A member of The Yardbirds’ illustrious alumni, along with Jeff Beck and Jimmy Page before jumping ship to join John Mayall & the Bluesbreakers, Islington’s Arvon Road had already been graffitied with the mythic “Clapton is God” before his famous trio had arrived.

Formed by Clapton and The Graham Bond Organisation’s Jack Bruce and Ginger Baker, Cream would stand in the eyes of many as their respective defining outfit. Spiking their blues foundations with heavy blasts of psych-pop and extended jams, Cream grew to one of the era’s leading forces of the counterculture—helped in no small part by Clapton’s extravagant Gibson SG designed by Dutch art collective The Fool.

Yet, despite the acclaim and commercial success, all members were tired of Cream’s lack of direction, and showering adulation resulted in another project that swiftly became stuck in its own hype.

Recruiting Traffic’s Steve Winwood and Family’s Ric Grech, Clapton and Baker began jamming under the name Blind Faith. Rehearsals swiftly became recording time, the new quartet cutting 1969’s eponymous LP in London’s Olympic and Morgan studios. With great buzz surrounding the venture, Clapton had already begun to doubt Blind Faith’s future. Debuting a free concert in Hyde Park to 100,000 fans and touring Scandinavia and the States during a break in the album sessions, Clapton harboured misgivings regarding their material and the live translations.

“In its infancy, it was extremely good,” Clapton told Classic Rock in 2016. “…when we were rehearsing and recording, but once we hit the road, we all got just, like, rabbit-in-the-headlights syndrome. We just panicked. I panicked. We got the same thing [as Cream]: it was ‘Supergroup II’—and I think that’s the kiss of death. If you really want to kill a band, call it a supergroup and watch it disappear up its own arsehole”.

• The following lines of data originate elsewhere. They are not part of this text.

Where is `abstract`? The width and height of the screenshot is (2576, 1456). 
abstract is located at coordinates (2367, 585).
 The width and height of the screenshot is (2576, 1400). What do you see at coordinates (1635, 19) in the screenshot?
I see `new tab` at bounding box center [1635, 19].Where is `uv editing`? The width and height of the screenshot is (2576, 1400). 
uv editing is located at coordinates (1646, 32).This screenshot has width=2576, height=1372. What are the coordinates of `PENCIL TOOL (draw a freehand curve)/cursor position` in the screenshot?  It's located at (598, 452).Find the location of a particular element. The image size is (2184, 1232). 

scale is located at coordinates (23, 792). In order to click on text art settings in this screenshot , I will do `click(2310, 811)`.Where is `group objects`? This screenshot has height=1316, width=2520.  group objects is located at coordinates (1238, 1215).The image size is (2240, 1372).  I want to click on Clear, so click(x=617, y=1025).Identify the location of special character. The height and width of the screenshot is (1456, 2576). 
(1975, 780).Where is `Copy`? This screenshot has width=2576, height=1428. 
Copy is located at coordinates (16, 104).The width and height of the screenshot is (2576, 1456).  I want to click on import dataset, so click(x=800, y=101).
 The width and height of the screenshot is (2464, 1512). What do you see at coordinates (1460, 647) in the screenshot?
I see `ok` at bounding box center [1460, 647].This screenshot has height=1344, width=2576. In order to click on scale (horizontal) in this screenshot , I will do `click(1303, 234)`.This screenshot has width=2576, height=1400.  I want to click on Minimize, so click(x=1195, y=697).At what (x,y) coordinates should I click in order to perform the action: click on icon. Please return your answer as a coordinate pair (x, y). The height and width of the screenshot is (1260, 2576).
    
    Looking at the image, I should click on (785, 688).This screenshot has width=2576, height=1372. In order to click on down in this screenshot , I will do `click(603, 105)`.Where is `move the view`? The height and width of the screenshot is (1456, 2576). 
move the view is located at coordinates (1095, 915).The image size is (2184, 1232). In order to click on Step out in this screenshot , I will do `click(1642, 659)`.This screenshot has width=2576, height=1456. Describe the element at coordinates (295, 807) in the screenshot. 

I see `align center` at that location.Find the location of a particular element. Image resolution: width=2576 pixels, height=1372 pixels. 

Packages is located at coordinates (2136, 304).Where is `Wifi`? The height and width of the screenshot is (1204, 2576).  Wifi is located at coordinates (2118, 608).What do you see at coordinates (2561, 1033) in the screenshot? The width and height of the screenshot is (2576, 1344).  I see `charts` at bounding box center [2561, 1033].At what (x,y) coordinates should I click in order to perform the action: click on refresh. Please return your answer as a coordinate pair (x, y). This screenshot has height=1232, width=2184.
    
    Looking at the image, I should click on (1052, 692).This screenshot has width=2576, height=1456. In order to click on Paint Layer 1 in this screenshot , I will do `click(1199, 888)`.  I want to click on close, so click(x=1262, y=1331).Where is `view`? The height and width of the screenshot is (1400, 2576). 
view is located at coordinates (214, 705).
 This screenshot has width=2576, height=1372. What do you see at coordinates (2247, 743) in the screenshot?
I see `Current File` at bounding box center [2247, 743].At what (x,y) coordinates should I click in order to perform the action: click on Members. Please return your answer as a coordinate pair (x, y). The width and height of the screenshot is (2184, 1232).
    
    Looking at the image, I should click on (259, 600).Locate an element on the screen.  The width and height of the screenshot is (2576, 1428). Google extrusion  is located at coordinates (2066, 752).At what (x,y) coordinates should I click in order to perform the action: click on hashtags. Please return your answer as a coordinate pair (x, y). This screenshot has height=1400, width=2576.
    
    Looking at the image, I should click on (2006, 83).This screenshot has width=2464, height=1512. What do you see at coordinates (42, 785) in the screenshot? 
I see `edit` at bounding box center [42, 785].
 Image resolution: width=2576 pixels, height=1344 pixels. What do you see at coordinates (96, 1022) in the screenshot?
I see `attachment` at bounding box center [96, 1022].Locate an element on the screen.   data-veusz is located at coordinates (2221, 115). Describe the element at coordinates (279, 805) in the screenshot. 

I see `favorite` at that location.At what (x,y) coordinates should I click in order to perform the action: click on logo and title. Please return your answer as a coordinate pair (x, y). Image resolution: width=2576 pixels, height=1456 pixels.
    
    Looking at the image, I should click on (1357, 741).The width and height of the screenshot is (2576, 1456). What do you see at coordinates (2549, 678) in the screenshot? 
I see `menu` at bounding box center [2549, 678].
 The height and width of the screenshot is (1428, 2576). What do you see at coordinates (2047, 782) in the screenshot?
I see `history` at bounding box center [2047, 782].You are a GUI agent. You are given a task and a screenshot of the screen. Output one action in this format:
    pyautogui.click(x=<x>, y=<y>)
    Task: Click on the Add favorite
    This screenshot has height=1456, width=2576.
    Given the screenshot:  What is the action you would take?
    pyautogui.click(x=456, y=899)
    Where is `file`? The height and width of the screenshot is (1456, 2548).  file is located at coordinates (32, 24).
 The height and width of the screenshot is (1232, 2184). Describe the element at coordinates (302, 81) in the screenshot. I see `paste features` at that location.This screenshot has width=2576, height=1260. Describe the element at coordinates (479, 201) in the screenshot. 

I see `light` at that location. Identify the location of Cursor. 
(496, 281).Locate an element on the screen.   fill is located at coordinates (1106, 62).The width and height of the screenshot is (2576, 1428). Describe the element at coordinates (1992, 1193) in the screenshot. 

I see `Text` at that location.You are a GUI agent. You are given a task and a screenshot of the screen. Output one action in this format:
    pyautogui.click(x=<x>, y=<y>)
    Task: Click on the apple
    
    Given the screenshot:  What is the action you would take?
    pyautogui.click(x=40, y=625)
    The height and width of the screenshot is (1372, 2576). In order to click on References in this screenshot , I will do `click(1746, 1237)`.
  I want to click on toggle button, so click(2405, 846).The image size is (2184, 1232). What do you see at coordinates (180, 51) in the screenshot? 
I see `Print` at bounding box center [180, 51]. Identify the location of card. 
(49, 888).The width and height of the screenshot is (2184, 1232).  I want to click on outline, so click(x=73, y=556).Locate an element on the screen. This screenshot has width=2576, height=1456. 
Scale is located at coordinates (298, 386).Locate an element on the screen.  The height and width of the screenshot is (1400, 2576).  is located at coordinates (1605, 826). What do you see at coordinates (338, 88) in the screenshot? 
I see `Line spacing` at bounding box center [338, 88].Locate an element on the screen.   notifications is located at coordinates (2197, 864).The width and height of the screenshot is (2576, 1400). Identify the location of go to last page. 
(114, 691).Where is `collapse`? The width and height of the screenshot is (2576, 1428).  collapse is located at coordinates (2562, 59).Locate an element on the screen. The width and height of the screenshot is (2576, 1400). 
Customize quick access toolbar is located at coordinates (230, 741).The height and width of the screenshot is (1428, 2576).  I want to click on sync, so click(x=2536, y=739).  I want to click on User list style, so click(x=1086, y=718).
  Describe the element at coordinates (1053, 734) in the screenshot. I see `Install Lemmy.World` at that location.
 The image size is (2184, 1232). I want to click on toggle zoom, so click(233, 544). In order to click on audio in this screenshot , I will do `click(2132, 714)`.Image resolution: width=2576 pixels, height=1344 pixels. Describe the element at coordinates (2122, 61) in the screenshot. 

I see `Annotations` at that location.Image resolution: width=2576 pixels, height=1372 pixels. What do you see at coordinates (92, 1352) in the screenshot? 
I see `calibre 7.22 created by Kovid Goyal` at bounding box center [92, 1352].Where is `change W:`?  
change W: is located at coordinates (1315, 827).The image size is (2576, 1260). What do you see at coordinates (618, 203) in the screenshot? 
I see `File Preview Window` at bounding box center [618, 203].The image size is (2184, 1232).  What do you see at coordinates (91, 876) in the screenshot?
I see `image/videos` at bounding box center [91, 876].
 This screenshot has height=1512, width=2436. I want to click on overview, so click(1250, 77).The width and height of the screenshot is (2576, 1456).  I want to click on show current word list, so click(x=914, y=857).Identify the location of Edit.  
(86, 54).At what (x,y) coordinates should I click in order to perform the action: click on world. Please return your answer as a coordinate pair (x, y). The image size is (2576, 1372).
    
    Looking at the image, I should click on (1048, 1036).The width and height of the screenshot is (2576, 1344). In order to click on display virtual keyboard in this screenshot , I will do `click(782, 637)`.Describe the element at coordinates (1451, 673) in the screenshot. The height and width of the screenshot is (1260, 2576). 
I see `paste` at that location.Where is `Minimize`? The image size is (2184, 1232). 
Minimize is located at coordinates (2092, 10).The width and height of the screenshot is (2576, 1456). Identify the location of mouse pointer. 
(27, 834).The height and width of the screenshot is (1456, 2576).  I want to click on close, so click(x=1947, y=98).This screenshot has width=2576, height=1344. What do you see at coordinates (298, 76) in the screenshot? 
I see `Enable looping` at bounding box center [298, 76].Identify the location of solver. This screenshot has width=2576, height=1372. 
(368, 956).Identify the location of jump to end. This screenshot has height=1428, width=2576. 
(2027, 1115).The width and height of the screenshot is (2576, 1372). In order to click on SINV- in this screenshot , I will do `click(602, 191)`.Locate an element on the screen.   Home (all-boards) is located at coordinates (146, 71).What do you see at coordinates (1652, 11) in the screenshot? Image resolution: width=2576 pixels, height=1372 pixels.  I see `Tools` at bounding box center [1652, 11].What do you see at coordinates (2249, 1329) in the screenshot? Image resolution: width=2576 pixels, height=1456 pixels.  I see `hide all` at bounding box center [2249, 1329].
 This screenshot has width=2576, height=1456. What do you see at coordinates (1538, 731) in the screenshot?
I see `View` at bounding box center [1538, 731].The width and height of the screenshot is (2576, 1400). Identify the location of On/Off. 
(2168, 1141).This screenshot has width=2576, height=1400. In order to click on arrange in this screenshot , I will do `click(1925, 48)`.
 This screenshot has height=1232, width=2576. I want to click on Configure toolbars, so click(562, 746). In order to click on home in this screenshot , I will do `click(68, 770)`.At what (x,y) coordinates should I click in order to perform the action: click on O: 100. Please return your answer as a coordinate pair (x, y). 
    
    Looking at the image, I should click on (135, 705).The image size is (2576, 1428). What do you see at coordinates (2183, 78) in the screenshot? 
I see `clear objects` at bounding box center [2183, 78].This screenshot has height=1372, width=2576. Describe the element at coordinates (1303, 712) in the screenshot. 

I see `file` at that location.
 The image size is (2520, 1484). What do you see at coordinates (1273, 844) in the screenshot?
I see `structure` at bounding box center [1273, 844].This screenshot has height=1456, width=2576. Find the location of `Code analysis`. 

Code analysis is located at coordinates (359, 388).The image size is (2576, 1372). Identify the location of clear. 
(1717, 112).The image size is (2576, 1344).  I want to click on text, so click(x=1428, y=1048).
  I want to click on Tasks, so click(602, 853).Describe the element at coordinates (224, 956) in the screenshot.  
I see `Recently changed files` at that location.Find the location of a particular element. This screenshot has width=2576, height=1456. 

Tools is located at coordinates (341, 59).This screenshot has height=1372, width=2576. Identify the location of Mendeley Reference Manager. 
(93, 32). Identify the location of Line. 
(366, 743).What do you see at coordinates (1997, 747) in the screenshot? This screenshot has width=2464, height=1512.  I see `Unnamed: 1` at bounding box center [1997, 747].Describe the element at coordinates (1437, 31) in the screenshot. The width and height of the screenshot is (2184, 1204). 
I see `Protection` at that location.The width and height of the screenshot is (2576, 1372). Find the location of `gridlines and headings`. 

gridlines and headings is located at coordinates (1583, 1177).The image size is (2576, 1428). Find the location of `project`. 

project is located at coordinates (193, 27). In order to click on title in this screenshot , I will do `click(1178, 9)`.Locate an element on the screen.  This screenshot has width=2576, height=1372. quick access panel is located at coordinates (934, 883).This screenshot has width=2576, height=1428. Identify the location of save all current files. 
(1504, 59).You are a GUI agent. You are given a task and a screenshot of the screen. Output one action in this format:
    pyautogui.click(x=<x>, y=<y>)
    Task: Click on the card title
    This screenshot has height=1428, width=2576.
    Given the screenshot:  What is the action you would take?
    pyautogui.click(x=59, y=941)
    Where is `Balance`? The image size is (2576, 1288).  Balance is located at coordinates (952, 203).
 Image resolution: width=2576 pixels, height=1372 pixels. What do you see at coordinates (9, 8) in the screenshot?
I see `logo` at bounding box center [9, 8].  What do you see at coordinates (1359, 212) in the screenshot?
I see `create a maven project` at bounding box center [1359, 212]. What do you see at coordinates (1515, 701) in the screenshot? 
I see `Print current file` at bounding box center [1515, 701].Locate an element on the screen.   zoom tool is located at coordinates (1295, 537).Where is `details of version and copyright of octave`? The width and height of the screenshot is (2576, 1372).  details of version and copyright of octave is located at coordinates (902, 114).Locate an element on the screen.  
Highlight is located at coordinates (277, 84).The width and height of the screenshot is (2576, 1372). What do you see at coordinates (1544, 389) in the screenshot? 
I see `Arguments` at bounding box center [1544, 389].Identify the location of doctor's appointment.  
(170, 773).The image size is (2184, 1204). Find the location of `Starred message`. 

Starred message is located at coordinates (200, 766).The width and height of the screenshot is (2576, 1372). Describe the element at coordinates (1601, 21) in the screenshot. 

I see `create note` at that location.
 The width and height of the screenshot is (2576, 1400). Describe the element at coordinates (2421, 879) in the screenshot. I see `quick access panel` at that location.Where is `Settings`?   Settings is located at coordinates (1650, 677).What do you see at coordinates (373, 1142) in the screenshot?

The phrase ‘supergroup’ certainly sets high expectations. With an unearned stature dolloped on the group before they’d even found their feet, an internal discomfort and precarity had set in, which became accelerated by the intense publicity, coupled with a thin live repertoire. Sheepishly taking a quiet exit and joining John Lennon’s Plastic Ono Band before captaining his Derek and the Dominos with Delaney & Bonnie and Friends members, Clapton would lead a troubled but celebrated 1970s stardom.

Baker held more affection for Blind Faith, forming Ginger Baker’s Air Force with Grech and Windwood that only lasted a few shows, and Clapton joined Traffic on stage in 1970, sparking rumours of a regrouping. While it’s true that Blind Faith were afforded an unwarranted glowing reputation, and their sole LP an occasional flash of brilliance amid aimless jams, their brief tenure marks a moment in rock when creativity and drive were in abundance across the tight-knit music community, albeit with a dose of naivety.